GOAL
Count the lines in the rows below that contain the string "coordinates", matching case exactly. Reply with the number only.
________________________
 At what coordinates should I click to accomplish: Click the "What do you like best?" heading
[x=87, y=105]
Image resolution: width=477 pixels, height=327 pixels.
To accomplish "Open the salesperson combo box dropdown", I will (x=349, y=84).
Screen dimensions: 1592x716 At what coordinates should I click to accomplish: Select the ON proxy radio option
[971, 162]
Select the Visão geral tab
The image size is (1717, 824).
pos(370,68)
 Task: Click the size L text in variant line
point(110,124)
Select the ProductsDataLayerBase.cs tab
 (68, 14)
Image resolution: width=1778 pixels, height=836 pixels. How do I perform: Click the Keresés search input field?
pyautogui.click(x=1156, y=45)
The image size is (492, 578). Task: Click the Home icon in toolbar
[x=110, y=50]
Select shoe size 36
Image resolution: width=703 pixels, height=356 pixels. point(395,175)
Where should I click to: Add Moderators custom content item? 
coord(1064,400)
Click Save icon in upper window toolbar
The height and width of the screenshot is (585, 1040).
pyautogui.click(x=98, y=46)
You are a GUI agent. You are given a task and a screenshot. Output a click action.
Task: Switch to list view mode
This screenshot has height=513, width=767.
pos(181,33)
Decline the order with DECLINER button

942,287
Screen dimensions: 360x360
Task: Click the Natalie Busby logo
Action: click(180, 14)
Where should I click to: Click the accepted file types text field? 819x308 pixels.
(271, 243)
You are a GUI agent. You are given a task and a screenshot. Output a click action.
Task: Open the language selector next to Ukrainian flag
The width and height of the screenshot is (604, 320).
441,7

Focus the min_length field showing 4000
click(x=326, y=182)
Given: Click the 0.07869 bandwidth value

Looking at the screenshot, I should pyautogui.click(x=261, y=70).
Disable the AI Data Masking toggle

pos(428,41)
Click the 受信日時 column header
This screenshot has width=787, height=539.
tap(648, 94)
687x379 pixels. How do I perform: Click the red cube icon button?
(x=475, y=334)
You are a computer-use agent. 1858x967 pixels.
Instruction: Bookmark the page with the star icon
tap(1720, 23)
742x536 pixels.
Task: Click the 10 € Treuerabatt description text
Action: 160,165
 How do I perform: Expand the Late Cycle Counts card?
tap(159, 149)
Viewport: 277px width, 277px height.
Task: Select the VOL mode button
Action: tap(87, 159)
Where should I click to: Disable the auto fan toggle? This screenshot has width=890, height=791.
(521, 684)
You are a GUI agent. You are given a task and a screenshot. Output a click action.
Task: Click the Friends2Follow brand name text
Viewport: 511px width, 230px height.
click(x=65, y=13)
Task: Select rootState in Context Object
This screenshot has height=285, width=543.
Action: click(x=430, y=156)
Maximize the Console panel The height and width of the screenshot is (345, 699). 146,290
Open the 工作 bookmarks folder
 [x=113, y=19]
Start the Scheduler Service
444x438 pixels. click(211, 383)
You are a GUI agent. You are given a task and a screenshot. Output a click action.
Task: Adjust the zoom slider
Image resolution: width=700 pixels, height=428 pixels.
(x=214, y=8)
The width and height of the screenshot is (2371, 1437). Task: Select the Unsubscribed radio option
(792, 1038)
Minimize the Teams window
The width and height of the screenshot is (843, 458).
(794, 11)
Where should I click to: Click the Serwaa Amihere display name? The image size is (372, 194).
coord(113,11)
________________________
RESULT OF THE TASK
2